Aim of the exercise:
In the listing below, find the line containing "Giải quyết khiếu nại (992, 1903)" and the line containing "ooo.vn (891, 2158)". Repeat exactly those two lines and every line between them, nothing more.

------------------------------------------------------------------------

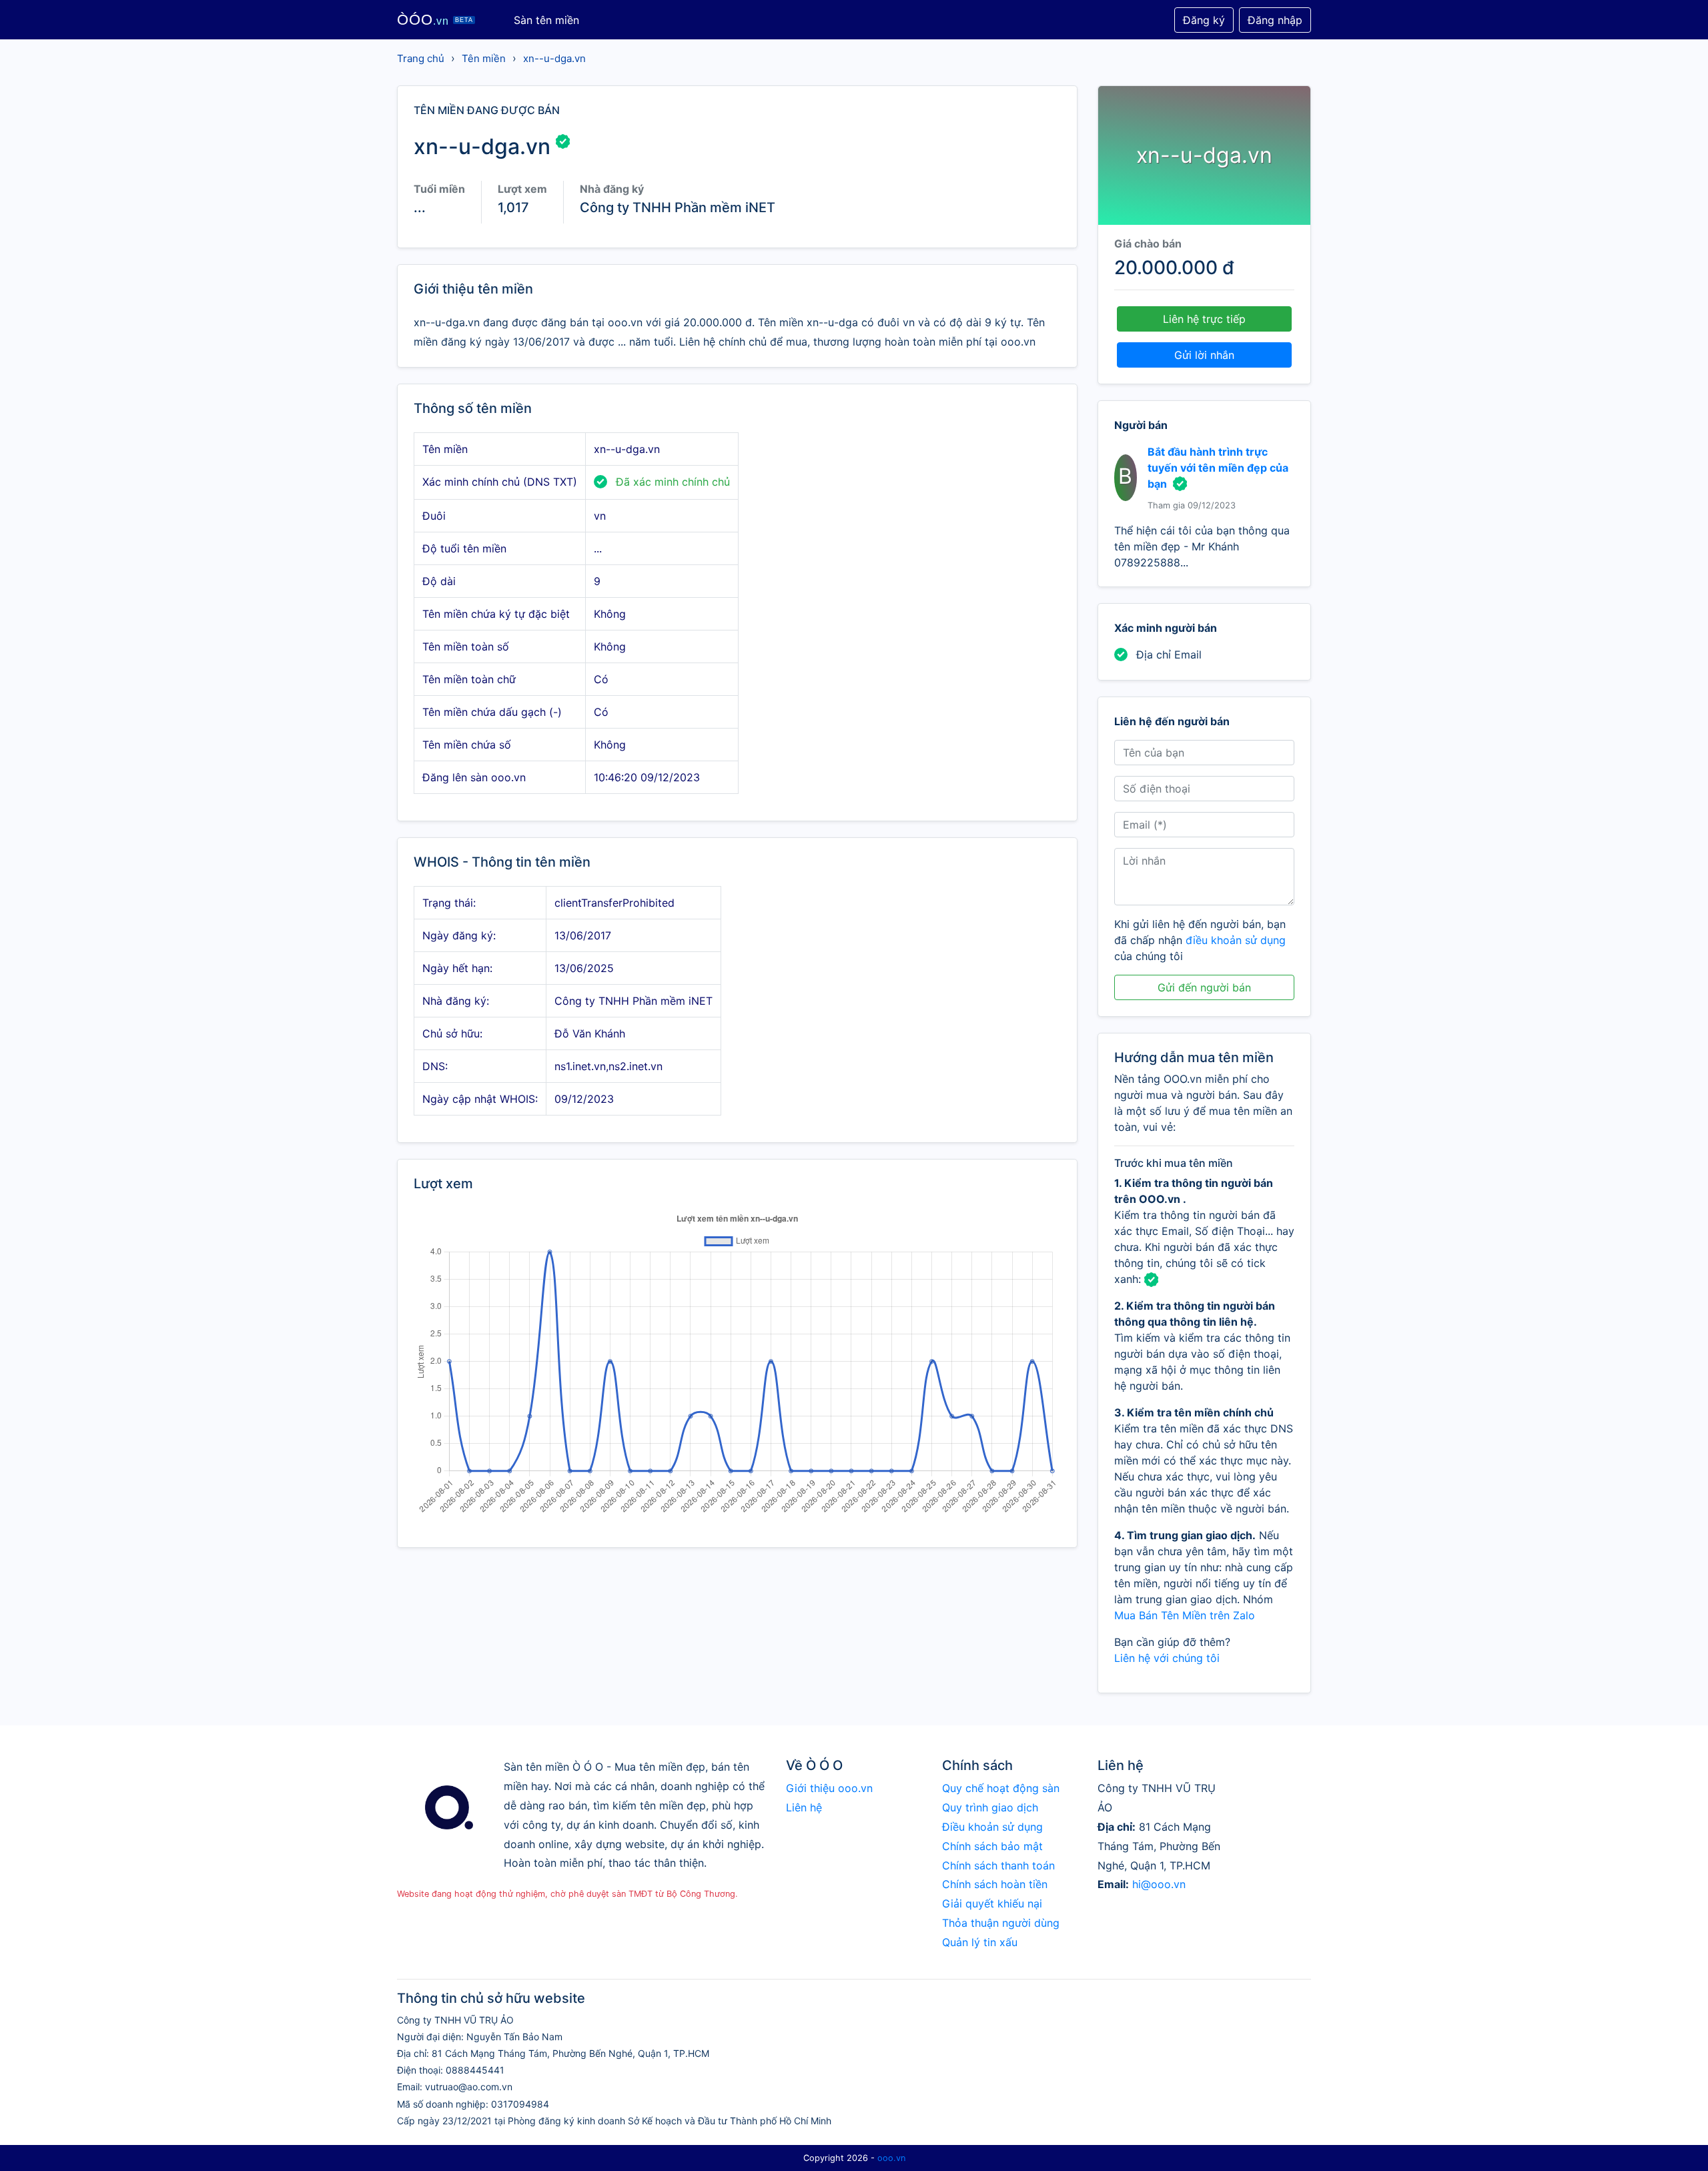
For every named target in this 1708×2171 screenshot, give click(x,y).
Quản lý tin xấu (979, 1942)
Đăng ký (1204, 20)
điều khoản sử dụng (1236, 940)
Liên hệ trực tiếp (1204, 319)
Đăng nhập (1275, 20)
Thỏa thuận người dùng (1000, 1922)
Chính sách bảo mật (992, 1846)
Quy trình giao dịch (990, 1807)
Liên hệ (804, 1807)
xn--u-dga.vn (554, 58)
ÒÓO (435, 19)
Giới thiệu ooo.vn (829, 1788)
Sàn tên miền (546, 20)
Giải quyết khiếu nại (992, 1903)
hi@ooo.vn (1159, 1884)
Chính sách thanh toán (998, 1865)
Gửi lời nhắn (1204, 355)
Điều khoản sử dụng (992, 1826)
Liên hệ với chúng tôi (1167, 1658)
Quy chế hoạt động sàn (1000, 1788)
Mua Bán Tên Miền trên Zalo (1184, 1615)
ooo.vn (891, 2158)
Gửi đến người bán (1204, 987)
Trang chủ (420, 58)
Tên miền (484, 58)
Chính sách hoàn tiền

------------------------------------------------------------------------

Answer for the task:
Giải quyết khiếu nại (992, 1903)
hi@ooo.vn (1159, 1884)
Chính sách thanh toán (998, 1865)
Gửi lời nhắn (1204, 355)
Điều khoản sử dụng (992, 1826)
Liên hệ với chúng tôi (1167, 1658)
Quy chế hoạt động sàn (1000, 1788)
Mua Bán Tên Miền trên Zalo (1184, 1615)
ooo.vn (891, 2158)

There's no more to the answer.